Can you help clarify?
Thanks.
It is often claimed that mongodb has insanely fast writes. While they are not slow indeed, this is quite an overstatement. Write throughput in mongodb is limited by global write lock. Yes, you heard me right, there can be only ONE* write operation happening on the server at any given moment.
Also I suggest you take advantage of schemaless nature of mongodb and store your data denormalized. Often it is possible to do just one disk seek to fetch all required data (because it is all in the same document). Less disk seeks - faster queries.
If data sits in RAM - no disk seeks are required at all, data is served right from memory. So, make sure you have enough RAM.
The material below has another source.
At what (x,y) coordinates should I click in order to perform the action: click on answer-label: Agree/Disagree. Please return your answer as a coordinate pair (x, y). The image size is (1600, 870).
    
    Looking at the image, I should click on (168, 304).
Map/Reduce, group, $where queries are slow.
It is not fast to keep writing to one big document (using $push, for example). The document will outgrow its disk boundaries and will have to be copied to another place, which involves more disk operations.
And I agree with #AurelienB, some basic principles are universal across all databases.
Update
* Since 2011, several major versions of mongodb were released, improving situation with locking (from server-wide to database-level to collection-level). A new storage engine was introduced, WiredTiger, which has document-level locks. All in all, writes should be significantly faster now, in 2018.
From my practice one thing that should mentioned is that mongodb not very good fit for reporting, because usual in reports you need data from different collections ('join') and mongodb does not provide good way to aggregate data multiple collections (and not supposed to provide). For sure for some reports map/reduce or incremental map/reduce can work well, but it rare situations.
For reports some people suggest to migrate data into relations databases, that's have a lot of tools for reporting.
This is not very different than all database systems.
Query on indexed data are fast. Query on a lot of data are... slow.
Due to denormalization, if there is no index, writing on the base will be fast, that's why logging is the basic use case.
At the opposite, reading data which are on disk (not in RAM) without index can be very slow when you have billion of document.